A staff member in the Vatican was quarantined Monday on suspicion of infection, and several Catholic universities in the United States have called home students who are studying abroad. Duquesne University canceled a planned spring break trip to Italy and advised the 59 students at its Rome campus to return home. The school took the action after Italy reached level three of the Centers for Disease Control and Prevention’s risk factor chart, Crux reported:

Several other American Catholic universities have taken the same course of action, including the University of St Thomas, based in Minnesota, Chicago’s Loyola University, and the University of Notre Dame. In a statement, Loyola said “students re-entering the U.S. are required to stay in place at home for a 14-day observation period.”

American churches cautious

Churches in the United States were continuing to watch the news but not implementing many more precautions than they already had in place for the flu season. The Diocese of Trenton, New Jersey, on Friday issued a statement saying the diocese has “always advised the faithful that sickness is a valid reason not to attend Mass or other church gatherings where large groups assemble. At Mass, no member of the faithful is obliged: (1) to shake hands at the sign of peace; (2) to receive the Precious Blood of Christ from the chalice; (3) to receive the Body of Christ on the tongue unless that is his/her preference.”

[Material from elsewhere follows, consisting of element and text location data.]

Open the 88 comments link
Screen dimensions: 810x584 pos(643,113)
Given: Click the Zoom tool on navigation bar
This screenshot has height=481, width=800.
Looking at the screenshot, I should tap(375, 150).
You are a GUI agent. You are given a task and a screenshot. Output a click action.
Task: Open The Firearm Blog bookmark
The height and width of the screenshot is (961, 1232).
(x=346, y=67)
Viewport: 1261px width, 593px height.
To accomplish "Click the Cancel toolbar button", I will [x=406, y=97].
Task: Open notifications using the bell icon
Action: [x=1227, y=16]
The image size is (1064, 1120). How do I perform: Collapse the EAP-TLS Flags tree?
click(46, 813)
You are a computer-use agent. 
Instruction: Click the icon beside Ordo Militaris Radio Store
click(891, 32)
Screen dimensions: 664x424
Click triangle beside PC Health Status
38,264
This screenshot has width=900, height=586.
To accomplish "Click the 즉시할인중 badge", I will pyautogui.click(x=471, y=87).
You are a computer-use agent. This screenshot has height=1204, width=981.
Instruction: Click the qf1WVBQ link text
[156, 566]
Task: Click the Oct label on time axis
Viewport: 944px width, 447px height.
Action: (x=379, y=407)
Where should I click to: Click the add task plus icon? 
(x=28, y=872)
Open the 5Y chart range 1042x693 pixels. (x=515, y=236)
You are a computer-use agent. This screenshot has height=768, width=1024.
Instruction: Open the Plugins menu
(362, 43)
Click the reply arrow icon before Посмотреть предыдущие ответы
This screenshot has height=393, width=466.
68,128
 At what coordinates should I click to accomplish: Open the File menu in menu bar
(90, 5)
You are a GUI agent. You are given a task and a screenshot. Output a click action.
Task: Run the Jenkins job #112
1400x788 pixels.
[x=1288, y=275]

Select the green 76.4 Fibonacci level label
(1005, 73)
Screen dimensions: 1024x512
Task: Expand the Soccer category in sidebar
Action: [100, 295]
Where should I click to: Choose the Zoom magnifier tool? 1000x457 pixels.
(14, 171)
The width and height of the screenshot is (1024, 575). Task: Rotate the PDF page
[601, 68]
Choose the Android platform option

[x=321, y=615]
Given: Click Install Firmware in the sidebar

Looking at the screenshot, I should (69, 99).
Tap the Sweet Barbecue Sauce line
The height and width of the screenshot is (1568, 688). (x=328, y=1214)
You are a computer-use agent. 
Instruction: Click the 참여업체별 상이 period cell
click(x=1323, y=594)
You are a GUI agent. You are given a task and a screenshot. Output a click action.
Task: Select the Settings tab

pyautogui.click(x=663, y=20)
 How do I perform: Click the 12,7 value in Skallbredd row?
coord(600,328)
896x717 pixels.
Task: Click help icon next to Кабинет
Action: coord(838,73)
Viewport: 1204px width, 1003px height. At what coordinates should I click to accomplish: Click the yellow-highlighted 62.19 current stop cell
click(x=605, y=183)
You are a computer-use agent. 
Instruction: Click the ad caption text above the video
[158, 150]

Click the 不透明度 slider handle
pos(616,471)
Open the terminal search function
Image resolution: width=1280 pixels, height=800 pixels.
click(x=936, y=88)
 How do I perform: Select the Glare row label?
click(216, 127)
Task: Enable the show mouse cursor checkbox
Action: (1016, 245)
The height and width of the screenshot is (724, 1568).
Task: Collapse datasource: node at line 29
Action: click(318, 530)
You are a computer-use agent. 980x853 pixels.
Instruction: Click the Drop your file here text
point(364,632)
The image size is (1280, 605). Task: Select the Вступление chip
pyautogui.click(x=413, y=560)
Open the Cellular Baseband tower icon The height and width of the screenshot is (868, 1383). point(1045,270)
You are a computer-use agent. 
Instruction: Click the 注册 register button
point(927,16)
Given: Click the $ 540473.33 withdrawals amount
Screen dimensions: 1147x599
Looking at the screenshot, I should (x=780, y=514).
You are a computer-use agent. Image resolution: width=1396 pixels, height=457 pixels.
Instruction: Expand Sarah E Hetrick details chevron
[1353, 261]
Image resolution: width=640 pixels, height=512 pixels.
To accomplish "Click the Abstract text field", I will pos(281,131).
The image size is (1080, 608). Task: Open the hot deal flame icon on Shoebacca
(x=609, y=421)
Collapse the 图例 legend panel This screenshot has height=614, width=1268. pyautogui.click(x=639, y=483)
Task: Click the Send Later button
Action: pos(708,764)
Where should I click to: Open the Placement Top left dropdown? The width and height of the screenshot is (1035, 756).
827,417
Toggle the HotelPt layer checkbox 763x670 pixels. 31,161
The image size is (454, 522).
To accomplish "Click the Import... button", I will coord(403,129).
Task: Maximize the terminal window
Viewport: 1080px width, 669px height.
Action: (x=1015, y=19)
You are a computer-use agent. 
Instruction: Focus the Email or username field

In a February 27 statement, Sr. Rosanne Belpedio of the Archdiocese of Los Angeles Office of Worship said there would not be any restrictions on celebration of the Mass at this time. “However, we encourage the exercise of vigilance and discretion at the local level,” Sr. Belpedio said. “The flu season offers the opportunity to renew our ritual practice and teach the faithful about the use of common sense in the customs of holding hands during the Lord’s Prayer, sharing the sign of peace, and sharing from the chalice. The current situation presents an opportunity to implement the Orans position during the recitation of the Lord’s prayer. Explaining that during the recitation of the Lord’s Prayer in the early church the posture was to raise one’s eyes and hands toward heaven in acknowledgement of our sole reliance on God. At the sign of peace, a simple nod and speaking the words, ‘Peace be with you,’ would be appropriate.”

In South Korea, an unprecedented number of churches were closed Sunday in response to the escalating outbreak there.

“This is the first time that churches are officially postponing services in the 100 years of Protestant history and 200 years of Catholic history [in Korea],” Won Jae-chun, a professor at Christian Handong Global University in Pohang, told Christianity Today. “Services and Masses have not stopped—even during the Korean War.”

By Monday, there were almost than 89,000 cases of COVID-19 and over 3,000 deaths reported worldwide, including six in Washington State. Six new countries — Armenia, Czechia, Dominican Republic, Luxembourg, Iceland, and Indonesia — reported their first cases.